» **What is being asked**
If a line in the data below includes the string "arrow", please return a copy of it.

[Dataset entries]
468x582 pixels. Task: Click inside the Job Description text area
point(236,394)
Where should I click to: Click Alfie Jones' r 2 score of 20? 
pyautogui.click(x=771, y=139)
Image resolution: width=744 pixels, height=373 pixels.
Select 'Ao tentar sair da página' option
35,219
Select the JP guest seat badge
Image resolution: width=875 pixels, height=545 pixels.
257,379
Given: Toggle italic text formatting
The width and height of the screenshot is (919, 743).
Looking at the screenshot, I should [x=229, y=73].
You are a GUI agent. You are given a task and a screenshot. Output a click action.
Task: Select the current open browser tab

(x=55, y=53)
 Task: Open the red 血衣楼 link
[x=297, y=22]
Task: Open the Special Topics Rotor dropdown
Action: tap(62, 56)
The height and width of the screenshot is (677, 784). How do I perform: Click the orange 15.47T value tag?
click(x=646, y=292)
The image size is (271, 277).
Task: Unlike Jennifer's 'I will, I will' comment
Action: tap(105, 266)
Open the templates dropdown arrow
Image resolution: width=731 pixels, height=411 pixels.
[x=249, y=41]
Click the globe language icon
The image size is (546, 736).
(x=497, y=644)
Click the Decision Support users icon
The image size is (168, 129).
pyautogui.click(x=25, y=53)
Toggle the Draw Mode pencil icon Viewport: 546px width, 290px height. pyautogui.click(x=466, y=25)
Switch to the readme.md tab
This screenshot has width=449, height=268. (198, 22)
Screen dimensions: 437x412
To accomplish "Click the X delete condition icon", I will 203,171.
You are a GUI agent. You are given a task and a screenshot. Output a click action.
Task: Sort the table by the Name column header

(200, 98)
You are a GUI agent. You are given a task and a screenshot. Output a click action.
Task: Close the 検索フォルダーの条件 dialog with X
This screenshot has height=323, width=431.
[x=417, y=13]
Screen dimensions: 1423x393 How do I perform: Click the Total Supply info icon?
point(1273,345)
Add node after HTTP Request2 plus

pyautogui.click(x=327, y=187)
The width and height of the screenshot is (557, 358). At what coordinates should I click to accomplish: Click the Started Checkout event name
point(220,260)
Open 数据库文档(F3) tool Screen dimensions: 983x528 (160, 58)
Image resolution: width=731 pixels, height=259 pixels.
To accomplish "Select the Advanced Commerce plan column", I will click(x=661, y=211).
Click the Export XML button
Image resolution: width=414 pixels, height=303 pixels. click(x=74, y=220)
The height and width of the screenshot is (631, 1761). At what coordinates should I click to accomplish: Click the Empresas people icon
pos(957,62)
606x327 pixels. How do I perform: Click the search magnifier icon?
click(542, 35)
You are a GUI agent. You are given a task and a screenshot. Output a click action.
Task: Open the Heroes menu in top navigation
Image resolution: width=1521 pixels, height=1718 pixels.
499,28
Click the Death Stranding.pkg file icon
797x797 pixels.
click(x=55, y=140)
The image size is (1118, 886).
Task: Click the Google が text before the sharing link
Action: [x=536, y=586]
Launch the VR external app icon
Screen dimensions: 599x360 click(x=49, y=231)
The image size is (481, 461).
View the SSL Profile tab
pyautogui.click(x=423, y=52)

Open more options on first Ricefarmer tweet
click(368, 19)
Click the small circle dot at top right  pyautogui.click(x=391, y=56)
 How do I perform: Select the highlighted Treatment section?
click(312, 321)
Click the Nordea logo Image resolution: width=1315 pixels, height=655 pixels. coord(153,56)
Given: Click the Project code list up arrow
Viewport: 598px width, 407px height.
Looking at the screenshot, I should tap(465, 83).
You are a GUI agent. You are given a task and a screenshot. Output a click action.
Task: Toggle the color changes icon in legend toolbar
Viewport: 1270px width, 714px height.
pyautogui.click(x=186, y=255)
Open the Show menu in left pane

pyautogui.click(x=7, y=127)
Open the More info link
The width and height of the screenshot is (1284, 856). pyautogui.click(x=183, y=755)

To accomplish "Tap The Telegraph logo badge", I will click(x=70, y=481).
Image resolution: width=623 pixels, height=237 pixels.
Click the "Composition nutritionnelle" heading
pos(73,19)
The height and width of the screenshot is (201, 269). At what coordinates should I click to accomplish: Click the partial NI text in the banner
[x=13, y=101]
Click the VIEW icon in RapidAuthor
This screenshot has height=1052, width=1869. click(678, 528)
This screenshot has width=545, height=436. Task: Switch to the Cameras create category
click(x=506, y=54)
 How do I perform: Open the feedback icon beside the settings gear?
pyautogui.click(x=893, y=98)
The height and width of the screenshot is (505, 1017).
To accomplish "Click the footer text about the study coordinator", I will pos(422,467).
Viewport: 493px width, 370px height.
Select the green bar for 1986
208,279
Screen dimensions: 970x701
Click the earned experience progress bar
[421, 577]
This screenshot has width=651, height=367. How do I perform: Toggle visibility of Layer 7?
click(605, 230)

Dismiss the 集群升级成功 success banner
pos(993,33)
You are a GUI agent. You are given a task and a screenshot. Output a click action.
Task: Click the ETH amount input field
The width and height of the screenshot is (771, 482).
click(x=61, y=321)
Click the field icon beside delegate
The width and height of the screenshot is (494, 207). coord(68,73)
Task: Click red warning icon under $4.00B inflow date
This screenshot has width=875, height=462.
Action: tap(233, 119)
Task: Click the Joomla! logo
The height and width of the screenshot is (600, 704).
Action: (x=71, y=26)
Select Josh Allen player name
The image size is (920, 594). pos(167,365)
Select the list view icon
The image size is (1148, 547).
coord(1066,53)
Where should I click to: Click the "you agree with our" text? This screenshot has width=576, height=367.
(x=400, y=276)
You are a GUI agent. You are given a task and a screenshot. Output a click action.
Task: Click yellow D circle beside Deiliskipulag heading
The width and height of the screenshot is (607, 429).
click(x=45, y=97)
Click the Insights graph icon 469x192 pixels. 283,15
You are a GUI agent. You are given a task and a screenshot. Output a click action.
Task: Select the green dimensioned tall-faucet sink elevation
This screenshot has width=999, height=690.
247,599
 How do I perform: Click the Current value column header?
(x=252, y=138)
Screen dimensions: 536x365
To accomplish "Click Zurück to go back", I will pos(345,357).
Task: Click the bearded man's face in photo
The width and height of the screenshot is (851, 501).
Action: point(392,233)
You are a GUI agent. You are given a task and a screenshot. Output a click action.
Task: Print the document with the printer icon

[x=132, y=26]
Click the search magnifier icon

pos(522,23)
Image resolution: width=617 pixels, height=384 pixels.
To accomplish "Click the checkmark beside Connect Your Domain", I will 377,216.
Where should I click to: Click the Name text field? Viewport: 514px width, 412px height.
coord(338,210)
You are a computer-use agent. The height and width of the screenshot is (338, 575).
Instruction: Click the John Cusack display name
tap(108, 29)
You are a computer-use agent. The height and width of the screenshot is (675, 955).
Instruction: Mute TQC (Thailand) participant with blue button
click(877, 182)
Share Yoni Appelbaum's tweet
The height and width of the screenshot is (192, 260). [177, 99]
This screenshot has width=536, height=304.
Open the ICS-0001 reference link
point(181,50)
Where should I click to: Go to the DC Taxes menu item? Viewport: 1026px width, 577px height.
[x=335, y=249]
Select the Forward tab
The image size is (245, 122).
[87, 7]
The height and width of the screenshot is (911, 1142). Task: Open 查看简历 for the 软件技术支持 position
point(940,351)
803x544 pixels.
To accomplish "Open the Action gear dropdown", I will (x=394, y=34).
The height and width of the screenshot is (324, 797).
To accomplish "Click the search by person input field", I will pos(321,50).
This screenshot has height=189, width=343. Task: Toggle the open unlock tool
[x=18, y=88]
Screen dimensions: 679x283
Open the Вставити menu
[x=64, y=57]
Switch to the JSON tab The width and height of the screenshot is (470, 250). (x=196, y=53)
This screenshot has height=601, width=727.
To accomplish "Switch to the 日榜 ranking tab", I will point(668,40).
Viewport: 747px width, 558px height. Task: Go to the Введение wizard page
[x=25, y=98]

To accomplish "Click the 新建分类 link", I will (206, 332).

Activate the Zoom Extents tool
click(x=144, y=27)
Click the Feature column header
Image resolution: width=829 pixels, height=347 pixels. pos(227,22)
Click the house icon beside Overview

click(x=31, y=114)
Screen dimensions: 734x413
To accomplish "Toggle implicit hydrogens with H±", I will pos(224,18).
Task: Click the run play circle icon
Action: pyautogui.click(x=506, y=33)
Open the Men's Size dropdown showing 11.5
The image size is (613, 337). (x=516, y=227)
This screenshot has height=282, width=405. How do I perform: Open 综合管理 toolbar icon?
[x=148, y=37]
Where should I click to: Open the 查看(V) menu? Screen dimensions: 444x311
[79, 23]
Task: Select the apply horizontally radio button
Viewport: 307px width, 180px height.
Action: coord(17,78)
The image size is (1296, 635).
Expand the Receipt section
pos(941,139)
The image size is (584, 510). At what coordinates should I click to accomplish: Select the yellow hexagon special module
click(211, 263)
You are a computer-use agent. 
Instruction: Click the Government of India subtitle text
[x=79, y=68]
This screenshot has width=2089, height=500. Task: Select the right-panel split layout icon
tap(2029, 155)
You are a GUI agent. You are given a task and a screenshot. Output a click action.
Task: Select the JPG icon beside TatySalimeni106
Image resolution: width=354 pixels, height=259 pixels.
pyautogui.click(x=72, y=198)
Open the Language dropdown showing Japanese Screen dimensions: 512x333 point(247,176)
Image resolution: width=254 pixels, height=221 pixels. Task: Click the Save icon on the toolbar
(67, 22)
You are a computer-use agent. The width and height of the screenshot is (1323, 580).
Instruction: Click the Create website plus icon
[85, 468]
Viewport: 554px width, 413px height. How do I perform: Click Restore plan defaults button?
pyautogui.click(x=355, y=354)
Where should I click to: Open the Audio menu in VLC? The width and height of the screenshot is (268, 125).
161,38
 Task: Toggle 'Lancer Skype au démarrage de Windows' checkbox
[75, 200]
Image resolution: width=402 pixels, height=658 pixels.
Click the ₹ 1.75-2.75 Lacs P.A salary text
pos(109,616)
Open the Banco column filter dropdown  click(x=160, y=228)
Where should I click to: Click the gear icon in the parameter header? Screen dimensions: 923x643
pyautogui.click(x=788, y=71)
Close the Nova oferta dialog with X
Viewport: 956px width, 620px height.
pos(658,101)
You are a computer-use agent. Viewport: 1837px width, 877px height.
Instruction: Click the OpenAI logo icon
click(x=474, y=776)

» **Exercise result**
Open the templates dropdown arrow
Given: Click the Project code list up arrow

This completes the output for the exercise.